“The Black Cat” (1843) by Edgar Allan Poe
Poetry is the true tool of the philosopher. It alone can penetrate the depths of the human psyche. Neither rational analysis nor geometric calculation will help you explain the narrator of “The Black Cat”. The narrator uses his reason to justify a profoundly disturbing philosophy of "perverseness" which delights in deliberately doing the most evil deeds imaginable to gratify pleasure and defy any divine law.
The Short Story Genre: (a phenomenon of the Romantic age)
* A deft, intense depiction of a single dramatic action. In an flash, the whole universe is unveiled.
* “The Black Cat” appeared first in Graham’s Magazine, a publication with a mass market circulation.
* “The Black Cat” and other Poe stories inspired a new fascination with the criminal masterminds loose in the rapidly expanding cities of the Industrial Revolution. Arthur Conan Doyle would use Poe's model to invent Sherlock Holmes.
* Poe also pioneered new literary devices which would be exploited by writers who followed him.
*The Unreliable Narrator: We are limited to the point of view of someone who might be untruthful for a variety of reasons.

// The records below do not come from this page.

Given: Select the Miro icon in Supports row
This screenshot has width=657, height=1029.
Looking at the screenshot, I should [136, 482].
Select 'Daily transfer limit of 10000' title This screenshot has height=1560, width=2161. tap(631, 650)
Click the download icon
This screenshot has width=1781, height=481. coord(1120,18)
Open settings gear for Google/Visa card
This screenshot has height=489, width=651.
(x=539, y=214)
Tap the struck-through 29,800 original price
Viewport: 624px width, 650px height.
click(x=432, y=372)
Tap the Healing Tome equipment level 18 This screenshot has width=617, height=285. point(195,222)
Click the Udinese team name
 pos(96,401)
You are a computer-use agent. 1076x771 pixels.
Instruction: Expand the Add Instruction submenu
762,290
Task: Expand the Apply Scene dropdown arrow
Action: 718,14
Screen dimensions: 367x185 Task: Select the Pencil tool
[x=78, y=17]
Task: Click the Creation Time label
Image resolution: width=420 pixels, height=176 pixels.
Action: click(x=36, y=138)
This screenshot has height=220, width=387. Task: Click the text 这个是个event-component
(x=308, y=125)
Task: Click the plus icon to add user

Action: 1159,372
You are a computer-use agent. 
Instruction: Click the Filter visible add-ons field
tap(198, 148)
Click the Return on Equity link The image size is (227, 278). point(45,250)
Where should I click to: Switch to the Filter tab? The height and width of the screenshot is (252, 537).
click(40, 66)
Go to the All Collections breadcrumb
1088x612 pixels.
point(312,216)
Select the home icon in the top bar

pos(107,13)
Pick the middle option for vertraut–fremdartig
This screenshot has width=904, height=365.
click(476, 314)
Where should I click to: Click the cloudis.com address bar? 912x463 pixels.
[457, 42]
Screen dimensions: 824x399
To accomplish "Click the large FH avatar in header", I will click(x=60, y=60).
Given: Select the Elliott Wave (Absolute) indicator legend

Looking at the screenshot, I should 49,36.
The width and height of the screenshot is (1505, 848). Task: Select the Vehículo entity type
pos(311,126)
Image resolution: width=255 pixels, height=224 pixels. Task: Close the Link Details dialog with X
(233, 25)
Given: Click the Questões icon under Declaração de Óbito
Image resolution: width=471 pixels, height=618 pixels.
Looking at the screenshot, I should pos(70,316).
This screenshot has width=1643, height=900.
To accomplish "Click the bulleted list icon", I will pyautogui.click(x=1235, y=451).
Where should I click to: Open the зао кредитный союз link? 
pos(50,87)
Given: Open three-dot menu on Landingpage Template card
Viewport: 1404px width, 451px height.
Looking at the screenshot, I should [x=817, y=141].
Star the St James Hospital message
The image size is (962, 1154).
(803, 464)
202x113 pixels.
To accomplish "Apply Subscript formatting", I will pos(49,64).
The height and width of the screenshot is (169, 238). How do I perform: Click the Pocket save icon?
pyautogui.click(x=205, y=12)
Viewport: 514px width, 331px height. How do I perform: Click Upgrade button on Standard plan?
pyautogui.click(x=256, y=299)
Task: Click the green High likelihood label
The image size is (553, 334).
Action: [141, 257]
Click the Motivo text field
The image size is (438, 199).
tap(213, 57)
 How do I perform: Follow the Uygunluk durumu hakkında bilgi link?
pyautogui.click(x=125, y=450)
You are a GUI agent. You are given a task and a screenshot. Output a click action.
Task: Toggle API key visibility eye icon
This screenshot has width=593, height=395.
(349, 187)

*The unreliable narrator may be:
* Openly lying
* Deliberately omitting important information
* Distorting the truth
* Could he/she be repressing the truth or even hallucinating
* Piecing together the truth requires an imaginative detective who sifts all the information skeptically and searches for slips, omissions or deliberate distortions which might reveal the truth. Look for misplaced emphasis or unusual diction.
* Poe discovered how useful this literary tool is to provide sub-text. To read Poe well, you must interpret the evidence and construct your own understanding of the narrator.
Write a story using the first person unreliable narrator and the Poe Vocabulary list. Create a diabolical character who, like Poe’s narrator, faces judgment and is taking this opportunity to tell his side of the story.